**To be done:**
**1)** Please copy the stretch of the review from "Sometimes it seems" through "work is irresistible." word for word.
**2)** From the review, list each thing it names that the Adivasi family had to hide or sacrifice in Vadodara.

Sometimes it seems that the border-line between fiction and reality is shrouded in a cloud of confusion. It is hardly possible to make a distinction between fiction and non-fiction when buried truths come up in a collection of short stories of tribal India particularly from the hard soil of poverty-striken Jharkhand. The controversial book, Adivasi will not Dance, by Hansda Sowvendra Sekhar, in its ten short stories, leads the reader towards the horizon of destitution and exclusion. Being a person from a non-literary background it might appear to be audacious to put a note on a modern literary work; yet the provocations one experiences while reading the work is irresistible.
There have been mountains of reports, recommendations and policy-prescriptions at the government and non-government levels for the upliftment of tribals or bringing them into the mainstream in the last seven decades of our independence. They are the most dispensable population in this country having the largest share among the evicted people as we pursued ‘development’ after independence. In terms of the human development ladder they are at the bottom rungs comparable to the level of sub- Saharan Africa. They are eight per cent of the Indian population, mostly living in the rural hinterland, isolated by geography, economics, culture and what not!
The book is a kind of monologue with little ray of hope to alter the scenario. It starts with an Adivasi family of four that originated from Jharkhand’s Ghatshila and was compelled to shift from Bhubaneswar to Vadodara since four years. Now living in a much more cleaner and organised town as the tenants of a South Indian origin landlord, they had to hide or sacrifice many things including their ethnicity, food habits of regular non-vegetarian items and later on the shells of egg when they secretly started to cook them in their kitchen. It would immediately drag the reader towards the incident of Akhlaq in Delhi on the suspicion of keeping beef in his refrigerator. The trauma of Panmuni-jhi, the central character of the story, in coping up with the new food habit prescribed by the larger society during the period of 2000-2004, is very much spread over from Gujarat to the heart of India. A dark shadow lurks between imagination and hard reality.

**Stored records:**
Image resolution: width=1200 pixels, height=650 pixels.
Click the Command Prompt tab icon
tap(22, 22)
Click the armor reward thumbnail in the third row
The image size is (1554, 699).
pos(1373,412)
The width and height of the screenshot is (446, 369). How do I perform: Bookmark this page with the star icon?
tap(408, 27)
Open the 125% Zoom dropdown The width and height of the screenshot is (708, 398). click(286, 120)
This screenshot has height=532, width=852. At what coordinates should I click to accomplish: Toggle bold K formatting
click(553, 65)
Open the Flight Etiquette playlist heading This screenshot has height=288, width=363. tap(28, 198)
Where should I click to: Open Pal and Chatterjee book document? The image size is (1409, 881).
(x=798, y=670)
==
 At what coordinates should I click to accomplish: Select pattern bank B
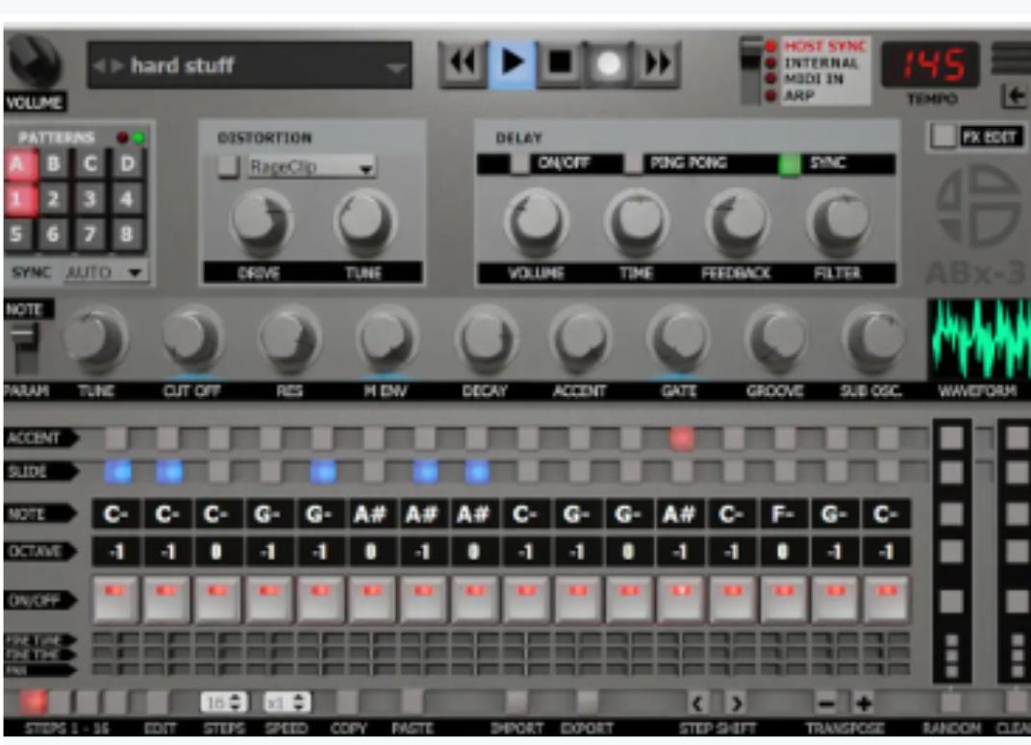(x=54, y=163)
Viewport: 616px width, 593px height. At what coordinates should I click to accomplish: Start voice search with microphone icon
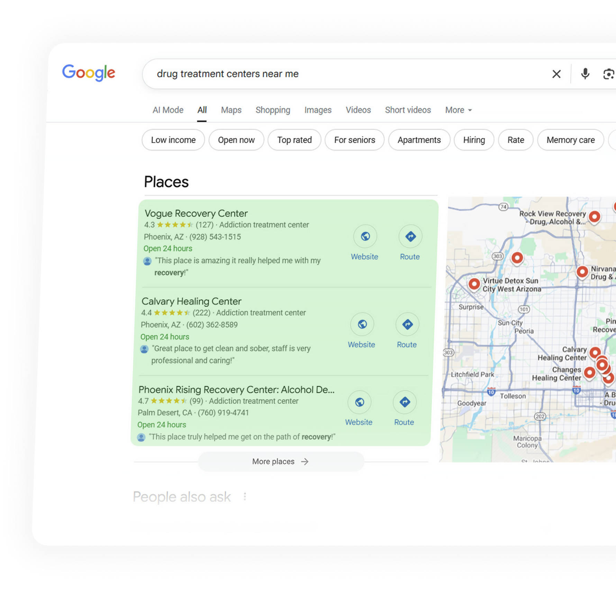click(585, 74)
==
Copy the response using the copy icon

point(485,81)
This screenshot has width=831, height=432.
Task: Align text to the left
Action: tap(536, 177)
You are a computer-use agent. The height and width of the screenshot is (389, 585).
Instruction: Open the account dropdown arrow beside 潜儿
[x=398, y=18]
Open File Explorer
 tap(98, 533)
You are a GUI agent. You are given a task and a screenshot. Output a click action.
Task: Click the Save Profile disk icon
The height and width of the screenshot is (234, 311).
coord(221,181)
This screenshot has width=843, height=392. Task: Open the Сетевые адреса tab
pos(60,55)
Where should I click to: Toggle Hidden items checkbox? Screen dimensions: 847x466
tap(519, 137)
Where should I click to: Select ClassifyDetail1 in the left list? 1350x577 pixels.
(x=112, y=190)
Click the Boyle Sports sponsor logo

**Results for each task:**
**1)**
Sometimes it seems that the border-line between fiction and reality is shrouded in a cloud of confusion. It is hardly possible to make a distinction between fiction and non-fiction when buried truths come up in a collection of short stories of tribal India particularly from the hard soil of poverty-striken Jharkhand. The controversial book, Adivasi will not Dance, by Hansda Sowvendra Sekhar, in its ten short stories, leads the reader towards the horizon of destitution and exclusion. Being a person from a non-literary background it might appear to be audacious to put a note on a modern literary work; yet the provocations one experiences while reading the work is irresistible.

**2)**
- Their ethnicity
- Their food habits of regular non-vegetarian items
- The shells of egg, once they secretly started to cook eggs in their kitchen